• _SET OF TASKS_
A. Do these statements agree with the article on the UK Biobank exome consortium? Answer yes or no for each and quote the words that decide it. (i) AbbVie, Alnylam, AstraZeneca, Biogen, and Pfizer will each put $10 million into the project. (ii) GlaxoSmithKline is taking part in the new project. (iii) The remaining biobank participants will have their full genomes sequenced under the current plan.
B. Retype a passage from the article on the UK Biobank exome consortium. Begin at the words "The new consortium" and stop after "to five years.".

PAGE EXCERPT START

NEW YORK (GenomeWeb) – Regeneron Pharmaceuticals said today that it has formed a pre-competitive consortium with AbbVie, Alnylam Pharmaceuticals, AstraZeneca, Biogen, and Pfizer to sequence the exomes of all 500,000 participants in the UK Biobank.
"All of us involved have a shared belief in the power of genetics to facilitate and guide drug discovery and development," said Aris Baras, vice president and head of the Regeneron Genetics Center (RGC), a wholly-owned subsidiary of Regeneron.
Under the agreement, AbbVie, Alnylam, AstraZeneca, Biogen, and Pfizer will each contribute $10 million to the project. Regeneron will provide an undisclosed amount of its own funding, and the RGC will conduct the sequencing for the project. Additional companies are currently considering joining the consortium.
The goal is to sequence the exomes of all 500,000 biobank participants by the end of 2019, and to make all sequence data available to other researchers, in accordance with UK Biobank's access policies, by the end of 2020. Consortium members will have exclusive access to the data for a limited period of time — between six and 12 months — and plan to publish their research findings in peer-reviewed journals or on open-source sites.
The new consortium builds on an earlier initiative between Regeneron, the UK Biobank, and GlaxoSmithKline, announced last March, to sequence all 500,000 UK Biobank participants. At the time, Regeneron and GSK committed to funding the first 50,000 exomes, which they planned to complete by the end of 2017, followed by a nine-month exclusivity period. The original expectation was that sequencing the entire biobank would take three to five years.
Baras said this timeline has now been significantly shortened, and sequencing the entire set will be completed by the end of next year. "That is a pretty major upgrade," he said, and will ensure that other researchers will have access to the data much earlier than originally planned.
GSK is not involved in the new initiative, though. "We have enjoyed working with GlaxoSmithKline on the first phase and welcome their participation in this consortium, but they are not involved, at least at the moment, in this new project," Baras said.
The 50,000 exomes sequenced under the initial project will be completed later this month, he added, and the data will become available to other researchers later this year.
Last year, the UK Biobank had estimated that sequencing the exomes of all 500,000 participants would cost on the order of $150 million, or about $300 per exome. Baras said that sufficient funding is available to complete the entire project, pointing out that the cost of exome sequencing differs between centers, and that the RGC has "tremendous efficiencies" and "can provide very high quality at a good price."
The RGC currently uses Illumina NovaSeq instruments, as well as some legacy HiSeq sequencers, for its exome sequencing pipeline and said late last year that it is in the process of increasing its capacity to 400,000 to 500,000 exomes per year.
For now, the plan is to continue sequencing exomes, not genomes, of the remaining biobank participants, although others might plan to sequence the full genomes of the UK Biobank cohort further down the line.

PAGE EXCERPT END
THE DATA START

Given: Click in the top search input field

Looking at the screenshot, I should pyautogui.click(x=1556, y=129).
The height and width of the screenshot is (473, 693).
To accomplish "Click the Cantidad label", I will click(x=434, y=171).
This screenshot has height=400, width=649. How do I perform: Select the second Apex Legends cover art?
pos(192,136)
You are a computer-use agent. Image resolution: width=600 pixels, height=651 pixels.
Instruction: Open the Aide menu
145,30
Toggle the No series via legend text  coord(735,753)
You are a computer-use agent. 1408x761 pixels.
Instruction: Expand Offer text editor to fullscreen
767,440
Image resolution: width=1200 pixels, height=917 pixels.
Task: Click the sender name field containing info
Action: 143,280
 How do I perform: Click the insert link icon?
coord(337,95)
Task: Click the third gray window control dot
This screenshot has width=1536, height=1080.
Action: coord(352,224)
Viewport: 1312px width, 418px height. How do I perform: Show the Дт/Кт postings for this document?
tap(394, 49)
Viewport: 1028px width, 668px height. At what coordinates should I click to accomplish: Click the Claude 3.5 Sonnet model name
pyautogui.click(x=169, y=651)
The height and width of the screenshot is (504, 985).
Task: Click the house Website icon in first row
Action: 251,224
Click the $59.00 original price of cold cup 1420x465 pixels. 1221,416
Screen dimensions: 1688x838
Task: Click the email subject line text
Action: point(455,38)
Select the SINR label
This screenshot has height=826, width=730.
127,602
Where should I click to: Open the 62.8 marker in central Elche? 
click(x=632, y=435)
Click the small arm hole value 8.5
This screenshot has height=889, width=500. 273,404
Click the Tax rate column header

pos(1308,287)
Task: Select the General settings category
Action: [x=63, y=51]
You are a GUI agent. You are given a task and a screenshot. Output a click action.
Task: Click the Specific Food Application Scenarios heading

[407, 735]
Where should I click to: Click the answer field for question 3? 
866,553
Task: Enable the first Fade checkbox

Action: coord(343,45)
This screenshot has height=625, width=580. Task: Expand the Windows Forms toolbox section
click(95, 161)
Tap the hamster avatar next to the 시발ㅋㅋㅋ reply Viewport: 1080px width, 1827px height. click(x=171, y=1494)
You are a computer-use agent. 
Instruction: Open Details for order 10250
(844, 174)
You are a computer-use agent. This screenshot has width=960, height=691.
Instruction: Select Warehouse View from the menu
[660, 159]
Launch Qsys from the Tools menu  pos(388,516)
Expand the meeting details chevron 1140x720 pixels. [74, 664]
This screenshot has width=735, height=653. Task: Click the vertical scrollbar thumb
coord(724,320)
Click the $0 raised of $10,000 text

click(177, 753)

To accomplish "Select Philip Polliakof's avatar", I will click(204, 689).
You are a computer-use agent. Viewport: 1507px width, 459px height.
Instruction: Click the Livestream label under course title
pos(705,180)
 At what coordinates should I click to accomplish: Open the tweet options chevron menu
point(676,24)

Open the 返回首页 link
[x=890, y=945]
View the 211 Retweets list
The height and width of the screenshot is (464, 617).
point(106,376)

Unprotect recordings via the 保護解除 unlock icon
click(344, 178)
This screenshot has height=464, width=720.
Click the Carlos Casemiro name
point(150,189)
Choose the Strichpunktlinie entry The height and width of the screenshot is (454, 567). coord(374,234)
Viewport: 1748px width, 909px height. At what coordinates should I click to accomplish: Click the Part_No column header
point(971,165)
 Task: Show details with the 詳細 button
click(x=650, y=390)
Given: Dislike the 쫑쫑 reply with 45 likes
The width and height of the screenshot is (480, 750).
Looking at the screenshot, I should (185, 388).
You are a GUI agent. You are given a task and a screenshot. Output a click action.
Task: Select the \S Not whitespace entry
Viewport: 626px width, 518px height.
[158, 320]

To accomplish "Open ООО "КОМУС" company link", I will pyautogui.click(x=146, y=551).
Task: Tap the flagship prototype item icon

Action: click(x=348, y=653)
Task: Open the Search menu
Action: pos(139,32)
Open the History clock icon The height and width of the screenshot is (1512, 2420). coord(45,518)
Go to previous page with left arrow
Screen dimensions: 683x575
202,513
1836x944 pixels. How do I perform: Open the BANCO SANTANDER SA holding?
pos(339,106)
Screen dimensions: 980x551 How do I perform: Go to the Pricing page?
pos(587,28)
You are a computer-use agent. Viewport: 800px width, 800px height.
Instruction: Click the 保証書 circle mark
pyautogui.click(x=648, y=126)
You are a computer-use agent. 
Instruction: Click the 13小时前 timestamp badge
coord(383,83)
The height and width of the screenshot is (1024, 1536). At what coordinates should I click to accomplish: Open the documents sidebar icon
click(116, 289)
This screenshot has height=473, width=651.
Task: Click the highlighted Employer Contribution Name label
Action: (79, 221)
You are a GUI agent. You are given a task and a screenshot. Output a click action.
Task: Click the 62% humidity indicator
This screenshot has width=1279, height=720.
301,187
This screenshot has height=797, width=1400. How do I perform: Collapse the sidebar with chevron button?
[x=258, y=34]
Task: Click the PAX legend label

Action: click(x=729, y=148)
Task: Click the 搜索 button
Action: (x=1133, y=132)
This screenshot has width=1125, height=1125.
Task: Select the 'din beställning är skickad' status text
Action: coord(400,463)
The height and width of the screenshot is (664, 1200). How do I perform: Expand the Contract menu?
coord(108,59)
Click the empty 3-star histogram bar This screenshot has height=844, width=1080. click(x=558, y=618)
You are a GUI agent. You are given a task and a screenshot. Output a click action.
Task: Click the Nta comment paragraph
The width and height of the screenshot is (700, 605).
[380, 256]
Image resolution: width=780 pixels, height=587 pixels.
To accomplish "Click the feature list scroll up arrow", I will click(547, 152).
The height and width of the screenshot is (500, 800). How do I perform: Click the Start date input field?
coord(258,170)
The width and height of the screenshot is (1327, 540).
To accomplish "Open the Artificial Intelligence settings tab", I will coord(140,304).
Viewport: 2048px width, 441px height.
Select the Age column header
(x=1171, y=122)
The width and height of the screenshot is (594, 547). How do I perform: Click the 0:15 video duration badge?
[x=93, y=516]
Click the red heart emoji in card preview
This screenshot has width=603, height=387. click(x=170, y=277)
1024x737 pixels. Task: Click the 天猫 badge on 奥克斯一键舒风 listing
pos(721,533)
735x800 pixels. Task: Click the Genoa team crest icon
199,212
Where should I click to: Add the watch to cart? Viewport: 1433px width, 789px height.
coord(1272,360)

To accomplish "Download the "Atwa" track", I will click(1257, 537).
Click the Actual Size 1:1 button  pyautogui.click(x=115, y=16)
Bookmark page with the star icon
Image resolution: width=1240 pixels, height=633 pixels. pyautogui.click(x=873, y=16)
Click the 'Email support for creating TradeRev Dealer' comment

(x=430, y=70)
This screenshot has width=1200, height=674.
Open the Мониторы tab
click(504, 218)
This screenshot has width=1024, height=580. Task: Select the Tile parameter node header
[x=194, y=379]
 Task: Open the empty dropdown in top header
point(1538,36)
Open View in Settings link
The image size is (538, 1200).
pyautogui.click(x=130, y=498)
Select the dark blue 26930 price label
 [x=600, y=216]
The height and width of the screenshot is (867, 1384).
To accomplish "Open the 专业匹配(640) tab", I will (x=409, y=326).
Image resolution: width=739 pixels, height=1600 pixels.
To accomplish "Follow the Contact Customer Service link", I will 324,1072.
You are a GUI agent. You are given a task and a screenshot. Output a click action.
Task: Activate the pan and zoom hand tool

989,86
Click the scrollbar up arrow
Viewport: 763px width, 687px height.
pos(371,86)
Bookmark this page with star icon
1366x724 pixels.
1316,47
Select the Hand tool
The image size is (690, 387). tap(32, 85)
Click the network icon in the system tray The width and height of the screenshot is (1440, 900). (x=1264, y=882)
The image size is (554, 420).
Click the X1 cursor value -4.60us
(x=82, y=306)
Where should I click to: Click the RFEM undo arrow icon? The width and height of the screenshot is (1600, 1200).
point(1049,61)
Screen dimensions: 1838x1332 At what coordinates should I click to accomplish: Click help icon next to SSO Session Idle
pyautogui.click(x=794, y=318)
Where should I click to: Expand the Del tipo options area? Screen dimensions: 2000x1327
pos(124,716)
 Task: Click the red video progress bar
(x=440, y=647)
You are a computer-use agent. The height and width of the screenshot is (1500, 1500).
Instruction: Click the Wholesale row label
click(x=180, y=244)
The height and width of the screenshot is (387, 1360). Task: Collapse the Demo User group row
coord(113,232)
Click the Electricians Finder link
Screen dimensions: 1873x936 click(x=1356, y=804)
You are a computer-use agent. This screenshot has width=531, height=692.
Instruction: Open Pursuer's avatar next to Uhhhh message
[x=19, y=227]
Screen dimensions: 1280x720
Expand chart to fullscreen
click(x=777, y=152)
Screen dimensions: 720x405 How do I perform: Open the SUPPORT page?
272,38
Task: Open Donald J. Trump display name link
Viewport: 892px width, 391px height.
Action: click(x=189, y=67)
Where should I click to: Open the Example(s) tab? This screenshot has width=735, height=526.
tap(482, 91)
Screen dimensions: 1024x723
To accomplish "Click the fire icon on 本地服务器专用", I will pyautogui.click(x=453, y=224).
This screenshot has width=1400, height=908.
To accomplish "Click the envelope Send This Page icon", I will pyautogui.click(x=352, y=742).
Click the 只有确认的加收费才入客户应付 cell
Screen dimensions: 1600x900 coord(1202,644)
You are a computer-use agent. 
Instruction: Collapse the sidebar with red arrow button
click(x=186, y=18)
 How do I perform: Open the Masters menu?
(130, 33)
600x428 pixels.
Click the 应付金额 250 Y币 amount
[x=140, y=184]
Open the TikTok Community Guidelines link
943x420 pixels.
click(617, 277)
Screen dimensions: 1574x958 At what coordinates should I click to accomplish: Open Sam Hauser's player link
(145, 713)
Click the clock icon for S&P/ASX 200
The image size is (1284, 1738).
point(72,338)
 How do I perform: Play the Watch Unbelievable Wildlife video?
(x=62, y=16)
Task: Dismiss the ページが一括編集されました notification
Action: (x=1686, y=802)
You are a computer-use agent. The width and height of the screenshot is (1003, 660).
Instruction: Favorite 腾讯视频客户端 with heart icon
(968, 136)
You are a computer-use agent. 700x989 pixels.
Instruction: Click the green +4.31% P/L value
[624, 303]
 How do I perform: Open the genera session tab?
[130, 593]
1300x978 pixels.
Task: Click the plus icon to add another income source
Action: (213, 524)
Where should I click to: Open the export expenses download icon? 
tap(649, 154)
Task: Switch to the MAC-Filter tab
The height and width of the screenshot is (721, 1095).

THE DATA END

• _SOLUTIONS BELOW_
A.
(i) Yes: "AbbVie, Alnylam, AstraZeneca, Biogen, and Pfizer will each contribute $10 million to the project."
(ii) No: "they are not involved, at least at the moment, in this new project"
(iii) No: "the plan is to continue sequencing exomes, not genomes, of the remaining biobank participants"

B.
The new consortium builds on an earlier initiative between Regeneron, the UK Biobank, and GlaxoSmithKline, announced last March, to sequence all 500,000 UK Biobank participants. At the time, Regeneron and GSK committed to funding the first 50,000 exomes, which they planned to complete by the end of 2017, followed by a nine-month exclusivity period. The original expectation was that sequencing the entire biobank would take three to five years.